Au pouvoir depuis 2012, cet ingénieur géologue de 61 ans va-t-il prendre une retraite méritée ou solliciter un troisième, comme l’ont fait certains de ses pairs, au risque de s’attirer des ennuis? Pour le moment, Macky Sall entretient le mystère, alors que l’élection présidentielle de février 2024 est déjà dans les esprits. S’il est préoccupé par les législatives du 31 juillet prochain, ultime test électoral, le chef de l’Etat sénégalais ne donne pas l’impression de vouloir quitter le pouvoir de sitôt.

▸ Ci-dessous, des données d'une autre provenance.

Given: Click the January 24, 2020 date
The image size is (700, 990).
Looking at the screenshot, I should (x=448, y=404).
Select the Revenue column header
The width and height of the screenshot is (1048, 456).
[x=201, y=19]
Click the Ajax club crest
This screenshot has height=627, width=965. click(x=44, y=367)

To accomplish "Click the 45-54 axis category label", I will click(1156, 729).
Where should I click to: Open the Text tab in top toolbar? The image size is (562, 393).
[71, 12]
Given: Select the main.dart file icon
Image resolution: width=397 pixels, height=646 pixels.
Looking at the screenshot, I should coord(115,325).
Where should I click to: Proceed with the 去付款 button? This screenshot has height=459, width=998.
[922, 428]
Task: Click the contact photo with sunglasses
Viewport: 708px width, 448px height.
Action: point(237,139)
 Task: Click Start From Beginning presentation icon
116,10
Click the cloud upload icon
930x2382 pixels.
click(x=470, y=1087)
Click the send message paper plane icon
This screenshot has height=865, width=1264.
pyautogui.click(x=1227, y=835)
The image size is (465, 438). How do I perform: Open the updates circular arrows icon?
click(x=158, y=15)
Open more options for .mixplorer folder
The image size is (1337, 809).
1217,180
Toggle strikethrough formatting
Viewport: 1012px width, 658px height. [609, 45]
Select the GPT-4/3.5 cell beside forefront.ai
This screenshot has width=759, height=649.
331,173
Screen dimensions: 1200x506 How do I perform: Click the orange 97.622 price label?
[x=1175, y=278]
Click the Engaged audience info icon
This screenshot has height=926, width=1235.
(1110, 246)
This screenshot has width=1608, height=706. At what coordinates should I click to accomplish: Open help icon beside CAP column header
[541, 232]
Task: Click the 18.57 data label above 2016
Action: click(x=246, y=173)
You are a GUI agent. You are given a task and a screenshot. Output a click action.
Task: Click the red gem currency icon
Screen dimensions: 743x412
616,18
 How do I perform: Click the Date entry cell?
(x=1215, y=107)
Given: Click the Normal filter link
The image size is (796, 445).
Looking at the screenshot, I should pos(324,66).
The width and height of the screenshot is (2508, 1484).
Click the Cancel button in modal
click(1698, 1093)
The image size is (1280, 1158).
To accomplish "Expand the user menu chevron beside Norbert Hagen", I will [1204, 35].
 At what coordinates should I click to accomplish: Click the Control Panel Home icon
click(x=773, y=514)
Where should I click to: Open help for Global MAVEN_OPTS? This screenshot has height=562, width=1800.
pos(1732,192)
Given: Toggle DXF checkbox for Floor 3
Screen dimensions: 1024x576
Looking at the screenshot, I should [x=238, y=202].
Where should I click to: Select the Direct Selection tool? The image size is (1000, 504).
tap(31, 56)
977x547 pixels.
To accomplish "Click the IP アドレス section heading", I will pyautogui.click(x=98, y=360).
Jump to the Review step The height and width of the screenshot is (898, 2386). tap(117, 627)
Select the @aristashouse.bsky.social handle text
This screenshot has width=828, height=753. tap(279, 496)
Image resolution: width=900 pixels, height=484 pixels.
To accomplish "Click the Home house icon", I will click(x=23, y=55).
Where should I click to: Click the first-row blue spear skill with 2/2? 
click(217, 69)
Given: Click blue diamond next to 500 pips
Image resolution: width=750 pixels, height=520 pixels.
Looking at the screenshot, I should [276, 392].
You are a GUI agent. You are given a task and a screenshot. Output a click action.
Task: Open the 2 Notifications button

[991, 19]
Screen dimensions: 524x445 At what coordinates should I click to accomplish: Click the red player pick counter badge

,N’a-t-il pas récemment confié à nos confrères de Jeune Afrique que « son travail de président est loin d’être terminé » ? De tels propos en disent long sur les ambitions de Macky Sall, que rien ne semble l’arrêter dans son rêve de « Sénégal émergent ». Certains constitutionnalistes sénégalais, à l’image d’Ababacar Guèye, le soupçonnent de vouloir miser sur l’absence d’une disposition transitoire dans la Constitution, pour se représenter sans être inquiété en 2024.

En effet, la loi fondamentale sénégalaise a été révisée en 2016, avec entre autres innovations, la réduction de la durée du mandat présidentiel de 7 à 5 ans. Une élection présidentielle devait être organisée en 2017, en vertu de cette réforme constitutionnelle, mais Macky Sall avait tenu à achever son mandat de 7 ans, malgré la polémique. Aussi s’est-il fait réélire en 2019. Cependant, aucune disposition transitoire n’indique que son premier mandat de 7 ans est pris en compte par l’article 27 de la Constitution qui autorise deux mandats successifs.

Evidemment, Macky Sall a rempilé, mais il n’est pas question de deux mandats consécutifs de 5 ans. L’absence d’une disposition claire relative à cette situation, croient savoir nombre de constitutionnalistes, pourrait profiter au chef de l’Etat sénégalais. Certes, il y a la loi, mais il y a aussi le contexte. A l’heure où la jeunesse sénégalaise, prête à envahir les rues au moindre mécontentement, s’érige en défenseur de la démocratie et de la bonne gouvernance, Macky Sall court des risques à vouloir s’éterniser au pouvoir.

Un tel projet va ternir davantage l’image de la démocratie sénégalaise, déjà écornée par des affaires politico-juridiques à répétition. A en juger par certains dossiers, la justice au Sénégal semble être inféodée à l’exécutif, pour ne pas dire qu’elle apparait comme un instrument pour nuire à des opposants. Même si elles ont connu des fortunes diverses, les affaires de détournement de deniers publics impliquant Khalifa Sall et Karim Wade et celle dite de « mœurs » incriminant l’opposant le plus en vue et potentiel successeur à Macky Sall, Ousmane Sonko, laissent jusqu’à présent songeur.

Ces dossiers semblent avoir été montés de toutes pièces, pour ternir la réputation de ces personnalités, voire les discréditer dans l’opinion, au seul motif qu’ils ne regardent pas dans la même direction que le régime en place. Macky Sall, par ailleurs président en exercice de l’Union africaine (UA) qui donne des leçons aux putschistes de la sous-région ouest-africaine, gagnerait à préserver l’image de son pays, considéré comme le « Saint-Siège de la démocratie ».

Depuis son accession à l’indépendance le 4 avril 1960, le Sénégal n’a jamais connu de coup d’Etat, ce qui fait de ce pays un exemple sur le continent. Macky Sall doit prendre soin de cet héritage et éviter de tomber dans le même piège que ses prédécesseurs, Abdou Diouf et Abdoulaye Wade qui avaient échoué à se faire des mandats de trop. L’alternance n’est pas un vain mot au Sénégal. L’histoire l’a démontré.